My career with the U.S. Public Health Service greatly changed that outlook, and I had the opportunity to witness oral health care delivery throughout the country as well as in industrialized and third world countries. As a result, I have spent the last 22 years working full-time clinically in North Carolina’s Community Health Centers (CHCs), treating almost exclusively those who are at or below 200% of the federal poverty guidelines. Our patients pay a reduced fee, and we are helped by grants and donations that cover about 30% of our budget.
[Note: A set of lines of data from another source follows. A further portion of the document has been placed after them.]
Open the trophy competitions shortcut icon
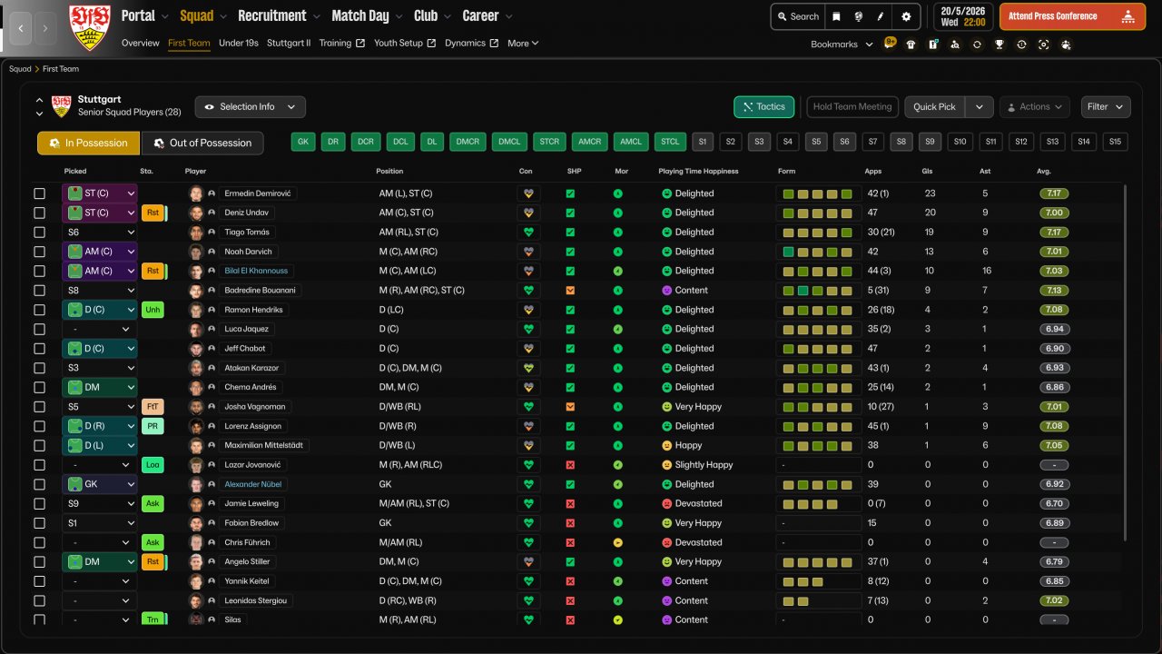This screenshot has width=1162, height=654. 999,45
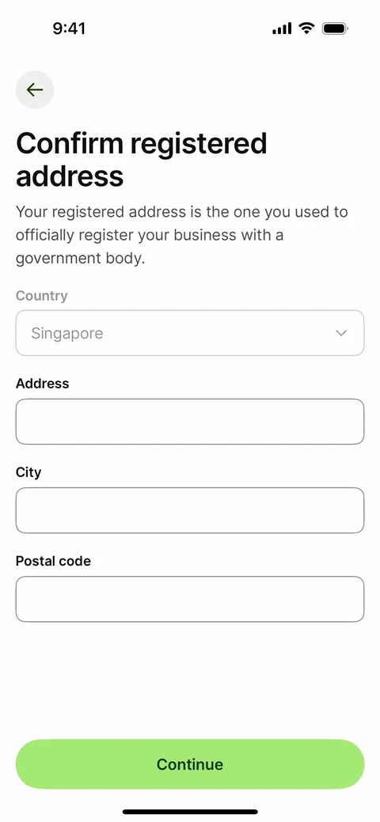Tap the Confirm registered address heading
Image resolution: width=380 pixels, height=822 pixels.
pyautogui.click(x=142, y=160)
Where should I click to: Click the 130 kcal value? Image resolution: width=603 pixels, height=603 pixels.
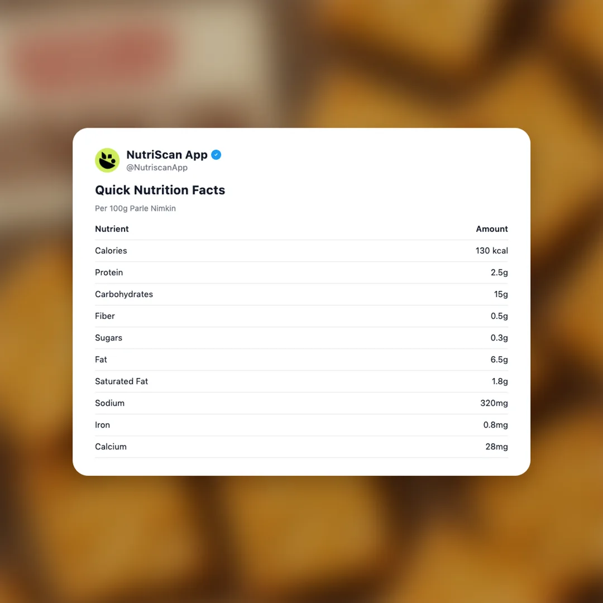coord(491,251)
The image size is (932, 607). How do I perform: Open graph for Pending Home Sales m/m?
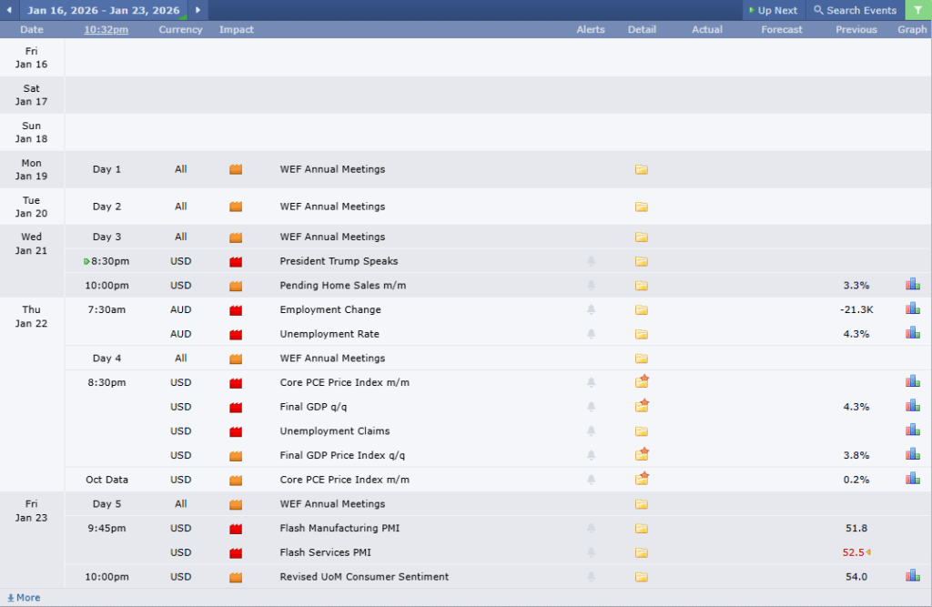pos(912,285)
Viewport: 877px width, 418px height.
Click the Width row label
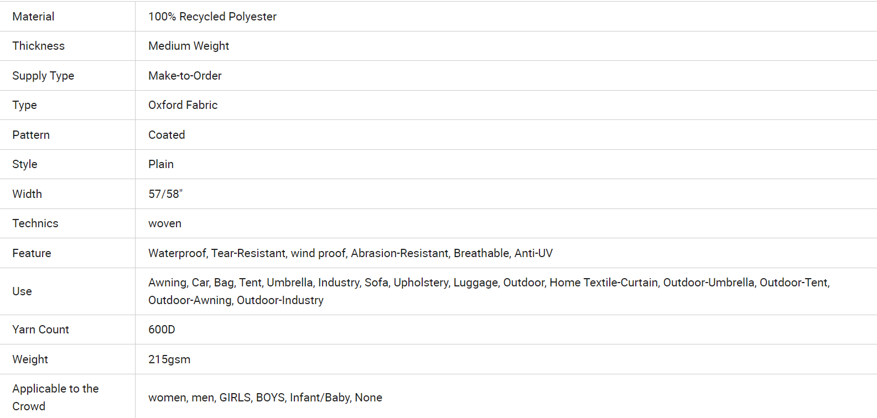point(27,194)
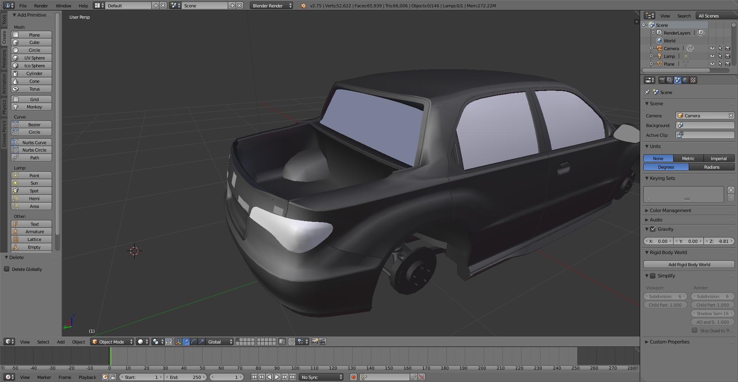This screenshot has width=738, height=382.
Task: Enable the Simplify checkbox
Action: (x=653, y=276)
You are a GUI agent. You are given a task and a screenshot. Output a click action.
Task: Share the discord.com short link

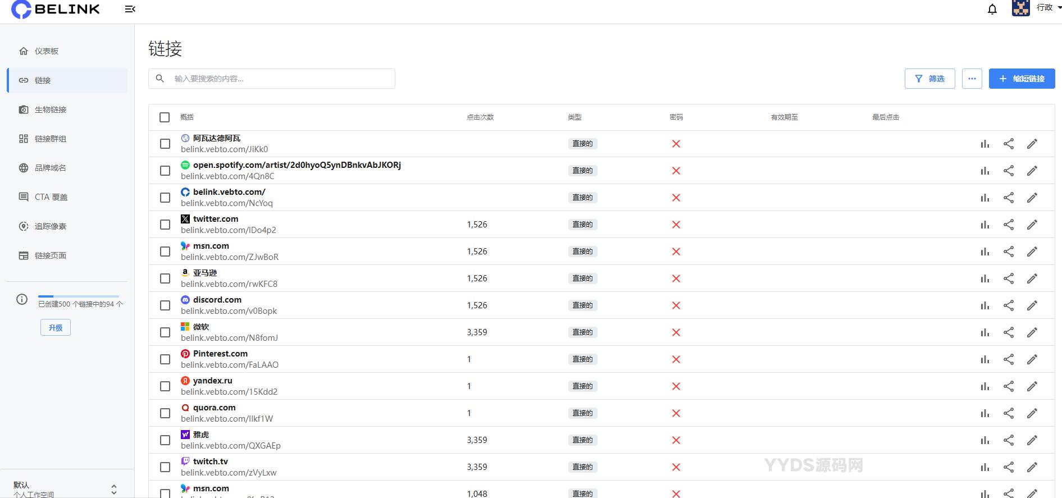(x=1009, y=305)
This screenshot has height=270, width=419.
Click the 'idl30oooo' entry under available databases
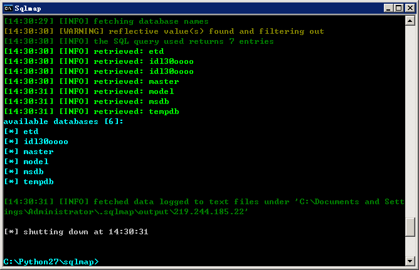(46, 142)
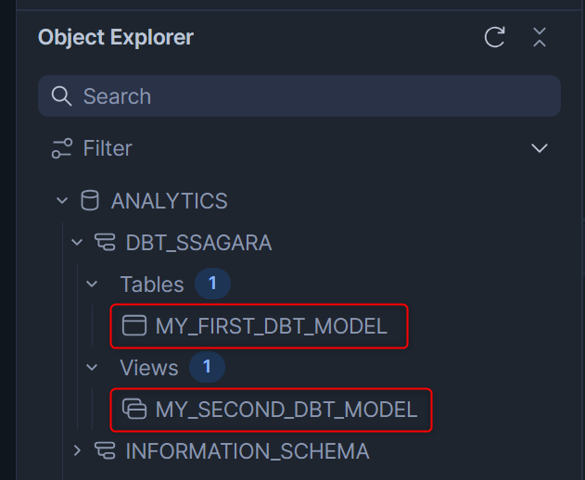
Task: Collapse the ANALYTICS database node
Action: pyautogui.click(x=62, y=201)
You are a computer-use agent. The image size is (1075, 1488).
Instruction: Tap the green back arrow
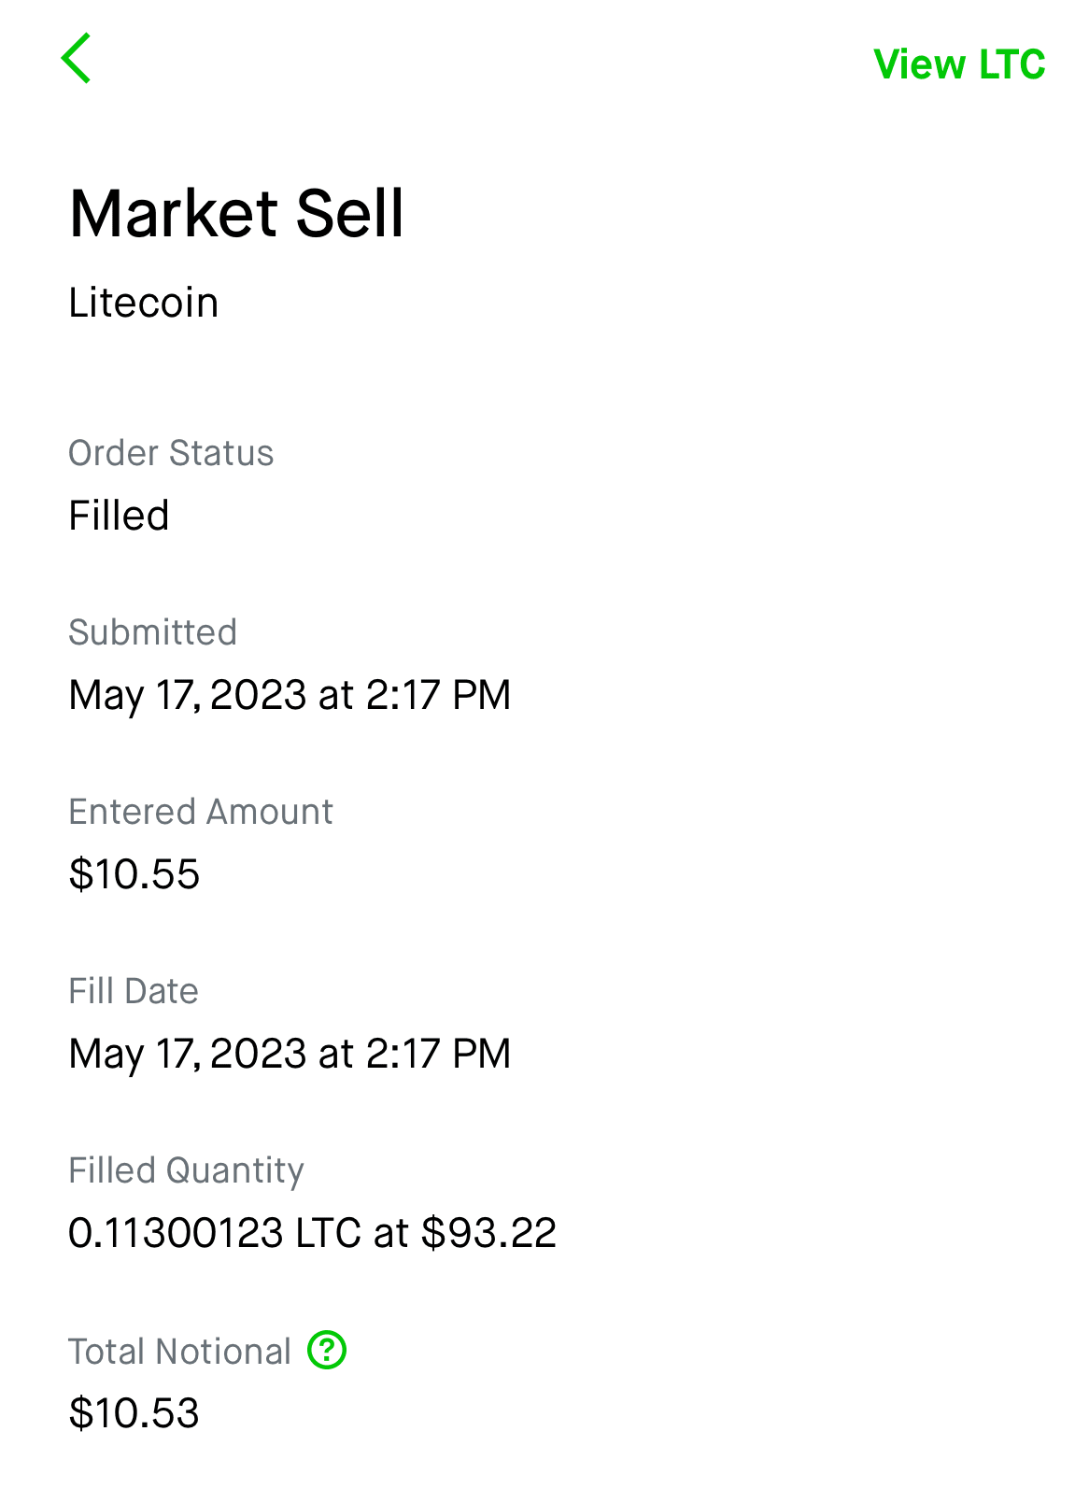pos(77,59)
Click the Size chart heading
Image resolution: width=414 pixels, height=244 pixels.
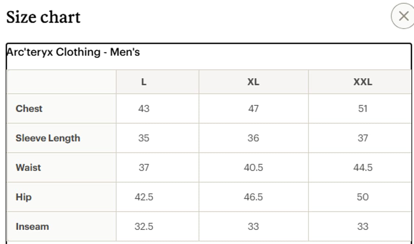(43, 17)
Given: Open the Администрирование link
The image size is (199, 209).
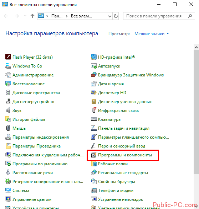Looking at the screenshot, I should coord(33,75).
Over the past few years, many of the country’s CHC dental programs have evolved into modern, efficient, high-tech, comprehensive oral health care programs working hard to meet the area’s many needs for adults and children. Dentists in the centers are well paid with good benefits, including extensive continuing education. In our center in eastern North Carolina, we have more than 15,000 patients, and we are in a constant learning environment. Young dentists join us and are exposed to complex oral surgery, endodontics, removable and fixed prosthetics, implants, orthodontics, and pediatric dentistry. Our private practice colleagues are supportive of our efforts, and we work closely with the two schools of dentistry in North Carolina.
At the National Network of Oral Health Access (NNOHA) Conference last October in Washington, D.C., the courses were packed with young and mid-career CHC dentists from throughout the country learning about practice management, leadership, grant writing, community programs, IT, and all phases of clinical dentistry. There was one CHC dental program there from Gaston County, N.C., whose ambitious school program was honored for achieving the goal of making all the children at one of the county’s elementary schools virtually caries free.
At this time, only 66 of North Carolina’s nearly 4,200 dentists work in these settings. Yet the need is overwhelming, here and in many communities across the country. We have a “call-in day” each month to accept 50 new comprehensive treatment patients, and we normally get 400 calls in the first two hours. We can use more centers like ours, and we can use more dentists like the ones working with us. While it might take a while for the image of “public health dentistry” to change, it’s grown into a viable and substantive option for many dentists, whether for a few years or as a career.
Personally, I cannot imagine a more challenging, vital, satisfying, and enjoyable career choice than working with a Community Health Center. To many of us, this is the most appealing part of the work — if these patients did not get this work done, in this setting, at these reduced fees, they would not get the work done. They have no other place to go.
The vision and goals of these programs naturally work toward making a difference in thousands of lives. For those of us who work with these programs, that vision helps to make us better oral health professionals and, at the same time, better people.